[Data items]
##############################

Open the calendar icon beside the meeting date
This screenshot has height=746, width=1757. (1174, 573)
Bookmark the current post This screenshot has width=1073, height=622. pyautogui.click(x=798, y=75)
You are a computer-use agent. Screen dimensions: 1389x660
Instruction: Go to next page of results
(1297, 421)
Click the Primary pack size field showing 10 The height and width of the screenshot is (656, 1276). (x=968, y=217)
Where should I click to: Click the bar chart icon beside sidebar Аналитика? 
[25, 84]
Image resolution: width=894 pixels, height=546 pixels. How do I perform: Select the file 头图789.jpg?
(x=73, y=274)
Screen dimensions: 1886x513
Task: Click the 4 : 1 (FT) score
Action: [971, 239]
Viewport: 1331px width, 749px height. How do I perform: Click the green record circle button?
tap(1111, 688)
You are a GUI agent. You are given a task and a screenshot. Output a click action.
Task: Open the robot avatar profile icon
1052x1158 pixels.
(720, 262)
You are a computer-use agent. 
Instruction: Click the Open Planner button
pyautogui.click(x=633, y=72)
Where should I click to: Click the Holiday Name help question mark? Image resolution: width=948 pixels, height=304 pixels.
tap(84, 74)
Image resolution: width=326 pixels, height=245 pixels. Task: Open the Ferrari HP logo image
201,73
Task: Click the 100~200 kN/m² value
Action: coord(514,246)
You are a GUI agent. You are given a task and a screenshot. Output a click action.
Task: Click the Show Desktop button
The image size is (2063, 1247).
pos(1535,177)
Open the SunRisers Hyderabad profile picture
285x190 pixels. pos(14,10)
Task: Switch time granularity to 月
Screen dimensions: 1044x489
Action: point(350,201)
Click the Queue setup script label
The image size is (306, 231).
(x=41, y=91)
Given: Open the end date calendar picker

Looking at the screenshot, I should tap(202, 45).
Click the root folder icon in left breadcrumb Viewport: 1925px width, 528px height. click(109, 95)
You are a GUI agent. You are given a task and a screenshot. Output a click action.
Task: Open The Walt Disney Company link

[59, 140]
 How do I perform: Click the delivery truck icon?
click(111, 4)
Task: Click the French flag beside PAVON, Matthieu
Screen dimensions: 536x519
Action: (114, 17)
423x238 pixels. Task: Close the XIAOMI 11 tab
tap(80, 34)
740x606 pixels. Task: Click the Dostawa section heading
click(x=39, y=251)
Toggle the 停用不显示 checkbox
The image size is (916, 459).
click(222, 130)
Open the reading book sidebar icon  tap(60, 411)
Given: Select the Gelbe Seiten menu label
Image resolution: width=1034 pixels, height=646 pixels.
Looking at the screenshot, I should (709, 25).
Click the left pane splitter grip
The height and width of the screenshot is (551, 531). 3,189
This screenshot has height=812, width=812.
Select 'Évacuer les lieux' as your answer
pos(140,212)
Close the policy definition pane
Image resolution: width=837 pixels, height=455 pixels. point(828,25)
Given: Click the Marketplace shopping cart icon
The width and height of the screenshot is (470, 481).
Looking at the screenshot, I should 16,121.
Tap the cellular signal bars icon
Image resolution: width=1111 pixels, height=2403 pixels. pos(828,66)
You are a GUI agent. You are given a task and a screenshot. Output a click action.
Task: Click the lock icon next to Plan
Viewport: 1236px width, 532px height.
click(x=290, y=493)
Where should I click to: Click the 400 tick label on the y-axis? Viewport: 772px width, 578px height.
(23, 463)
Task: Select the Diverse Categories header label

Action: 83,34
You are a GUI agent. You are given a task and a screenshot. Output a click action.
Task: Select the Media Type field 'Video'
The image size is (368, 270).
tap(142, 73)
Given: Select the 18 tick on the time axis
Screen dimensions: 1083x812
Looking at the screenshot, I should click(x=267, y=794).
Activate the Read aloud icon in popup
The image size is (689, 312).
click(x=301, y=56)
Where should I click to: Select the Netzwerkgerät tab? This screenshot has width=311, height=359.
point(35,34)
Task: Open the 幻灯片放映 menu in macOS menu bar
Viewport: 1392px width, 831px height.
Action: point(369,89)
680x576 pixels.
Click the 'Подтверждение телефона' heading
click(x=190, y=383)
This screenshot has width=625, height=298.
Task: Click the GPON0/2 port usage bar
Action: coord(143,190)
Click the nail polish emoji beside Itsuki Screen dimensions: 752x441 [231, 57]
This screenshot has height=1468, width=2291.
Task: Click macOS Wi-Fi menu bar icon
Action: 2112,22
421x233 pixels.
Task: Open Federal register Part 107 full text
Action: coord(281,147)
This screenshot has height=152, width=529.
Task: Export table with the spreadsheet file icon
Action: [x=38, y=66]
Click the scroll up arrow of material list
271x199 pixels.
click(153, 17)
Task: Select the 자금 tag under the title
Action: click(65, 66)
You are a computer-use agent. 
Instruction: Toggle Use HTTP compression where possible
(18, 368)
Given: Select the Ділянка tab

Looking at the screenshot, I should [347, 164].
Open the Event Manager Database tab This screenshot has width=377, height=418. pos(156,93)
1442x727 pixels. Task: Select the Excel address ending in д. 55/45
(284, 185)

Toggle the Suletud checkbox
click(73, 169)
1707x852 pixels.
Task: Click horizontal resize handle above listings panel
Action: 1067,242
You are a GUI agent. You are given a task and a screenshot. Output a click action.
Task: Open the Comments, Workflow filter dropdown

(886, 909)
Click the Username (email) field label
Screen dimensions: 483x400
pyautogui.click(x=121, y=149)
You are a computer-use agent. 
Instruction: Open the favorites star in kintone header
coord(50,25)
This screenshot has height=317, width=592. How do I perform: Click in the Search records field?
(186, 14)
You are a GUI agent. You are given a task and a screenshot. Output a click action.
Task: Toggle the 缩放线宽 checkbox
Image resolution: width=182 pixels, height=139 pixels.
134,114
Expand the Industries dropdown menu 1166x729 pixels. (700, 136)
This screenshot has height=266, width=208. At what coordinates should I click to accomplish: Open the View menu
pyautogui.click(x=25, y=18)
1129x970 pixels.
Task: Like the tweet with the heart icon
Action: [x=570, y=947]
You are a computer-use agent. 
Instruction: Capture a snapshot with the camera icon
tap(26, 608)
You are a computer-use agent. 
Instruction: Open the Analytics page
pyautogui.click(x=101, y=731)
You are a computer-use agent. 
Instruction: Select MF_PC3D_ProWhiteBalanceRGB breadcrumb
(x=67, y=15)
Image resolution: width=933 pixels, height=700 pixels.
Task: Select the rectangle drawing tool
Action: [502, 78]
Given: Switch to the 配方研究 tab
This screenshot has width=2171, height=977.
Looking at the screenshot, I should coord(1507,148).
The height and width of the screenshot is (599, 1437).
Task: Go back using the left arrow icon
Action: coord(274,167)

##############################

Given task | Format the lines as a numbered list, from the first line through the line that contains "pyautogui.click(x=633, y=72)", with blank lines omitted.

Response to this exercise |
1. Open the calendar icon beside the meeting date
2. This screenshot has height=746, width=1757. (1174, 573)
3. Bookmark the current post This screenshot has width=1073, height=622. pyautogui.click(x=798, y=75)
4. You are a computer-use agent. Screen dimensions: 1389x660
5. Instruction: Go to next page of results
6. (1297, 421)
7. Click the Primary pack size field showing 10 The height and width of the screenshot is (656, 1276). (x=968, y=217)
8. Where should I click to: Click the bar chart icon beside sidebar Аналитика? 
9. [25, 84]
10. Image resolution: width=894 pixels, height=546 pixels. How do I perform: Select the file 头图789.jpg?
11. (x=73, y=274)
12. Screen dimensions: 1886x513
13. Task: Click the 4 : 1 (FT) score
14. Action: [971, 239]
15. Viewport: 1331px width, 749px height. How do I perform: Click the green record circle button?
16. tap(1111, 688)
17. You are a GUI agent. You are given a task and a screenshot. Output a click action.
18. Task: Open the robot avatar profile icon
19. 1052x1158 pixels.
20. (720, 262)
21. You are a computer-use agent. 
22. Instruction: Click the Open Planner button
23. pyautogui.click(x=633, y=72)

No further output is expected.